Clearview AI, una delle aziende di riconoscimento facciale più controverse al mondo, ha sviluppato un prototipo di intelligenza artificiale capace di raccogliere e analizzare una grande quantità di dati su una persona a partire dalla sua presenza online. La tecnologia permette di raccogliere informazioni da diverse fonti su internet e compilare un profilo dettagliato dell'individuo.
Lo strumento è stato presentato come una potenziale risorsa per le forze dell'ordine, che potrebbero utilizzarlo per indagare su persone raccogliendo dati disponibili pubblicamente sul web. Il sistema combina tecniche di riconoscimento facciale con la capacità di esplorare i social media e altre piattaforme digitali.
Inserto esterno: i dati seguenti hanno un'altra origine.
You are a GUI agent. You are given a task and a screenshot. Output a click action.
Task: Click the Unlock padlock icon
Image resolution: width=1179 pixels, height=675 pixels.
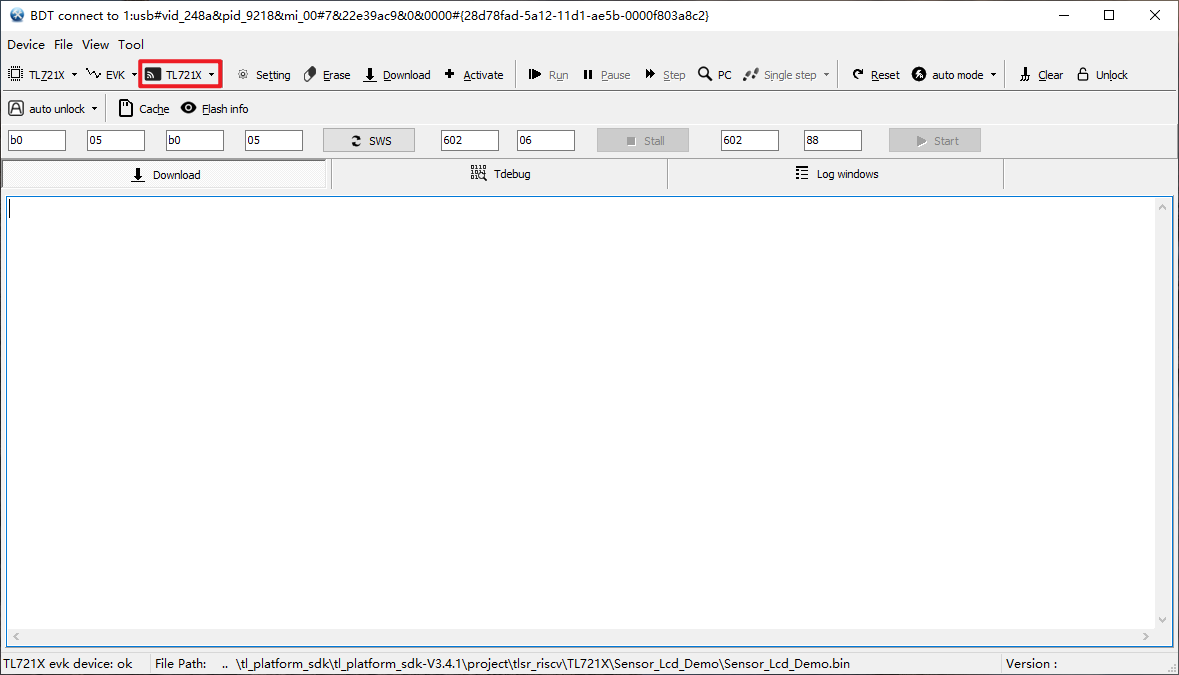(1083, 75)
Clearview AI aveva già attirato polemiche in precedenza per aver costruito un enorme database con miliardi di fotografie raccolte da internet senza il consenso delle persone. L'azienda è stata multata in diversi paesi, inclusi il Regno Unito e l'Australia, per violazioni della privacy.
Gli esperti in protezione dei dati hanno espresso preoccupazione per lo sviluppo di questa tecnologia, allertando sui rischi che rappresenta per la privacy individuale. La capacità di "dissotterrare" la vita online completa di una persona solleva questioni etiche e legali sull'equilibrio tra sicurezza e diritti fondamentali.